» Exercise description
Do any lines in the data below contain "This"? If so, copy every one of them.

» Given data
______
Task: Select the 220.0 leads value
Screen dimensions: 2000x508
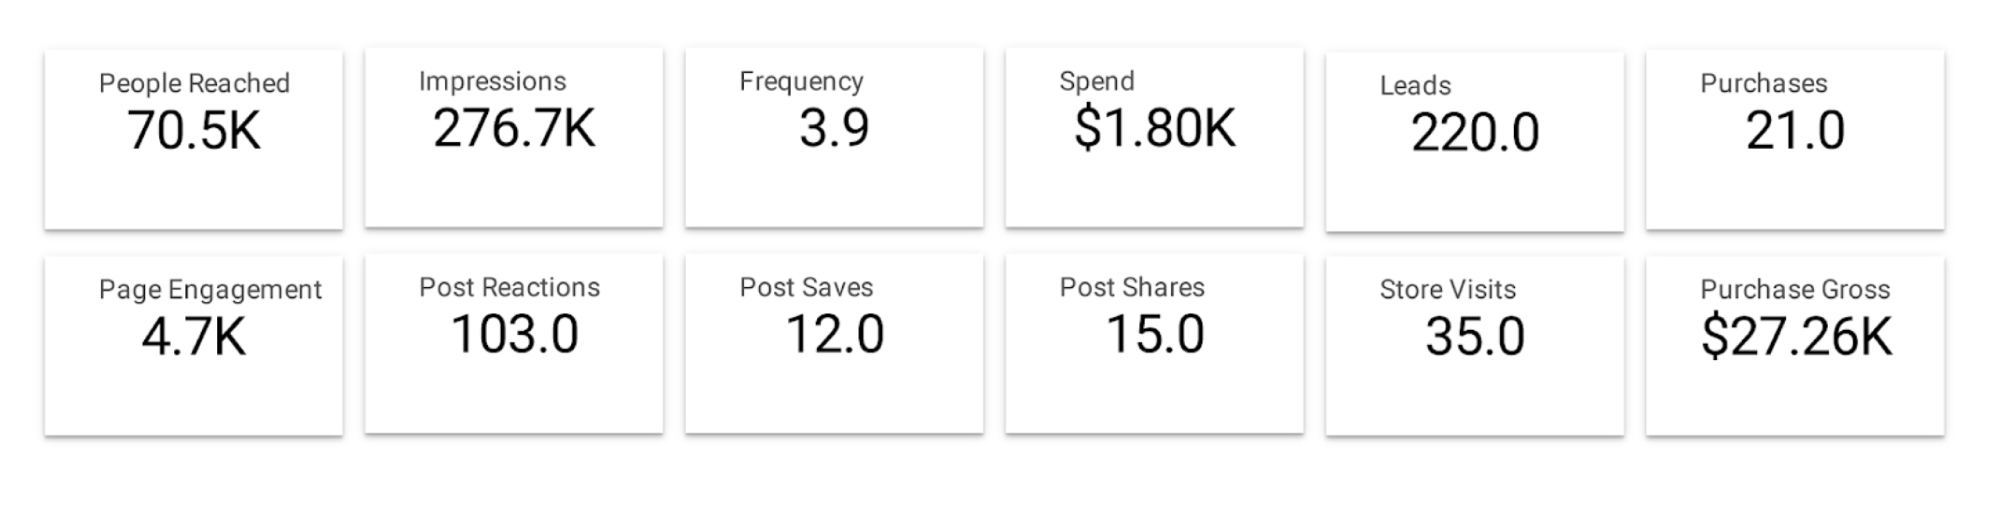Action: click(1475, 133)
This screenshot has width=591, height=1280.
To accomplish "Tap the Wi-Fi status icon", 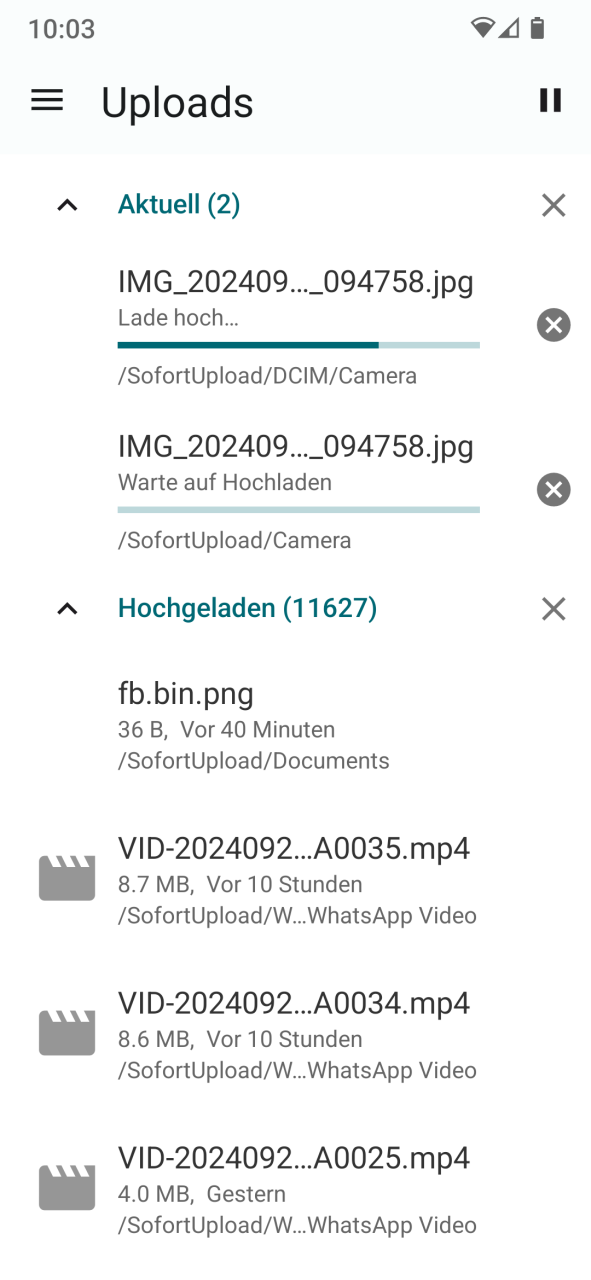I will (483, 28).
______
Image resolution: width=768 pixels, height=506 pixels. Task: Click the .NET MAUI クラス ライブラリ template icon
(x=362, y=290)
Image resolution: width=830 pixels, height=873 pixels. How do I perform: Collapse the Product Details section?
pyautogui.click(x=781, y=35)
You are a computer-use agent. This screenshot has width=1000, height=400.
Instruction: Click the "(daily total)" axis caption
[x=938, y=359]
______
» Output of the exercise
This screenshot has width=591, height=1280.
You are a computer-use agent. This screenshot has width=1000, height=400.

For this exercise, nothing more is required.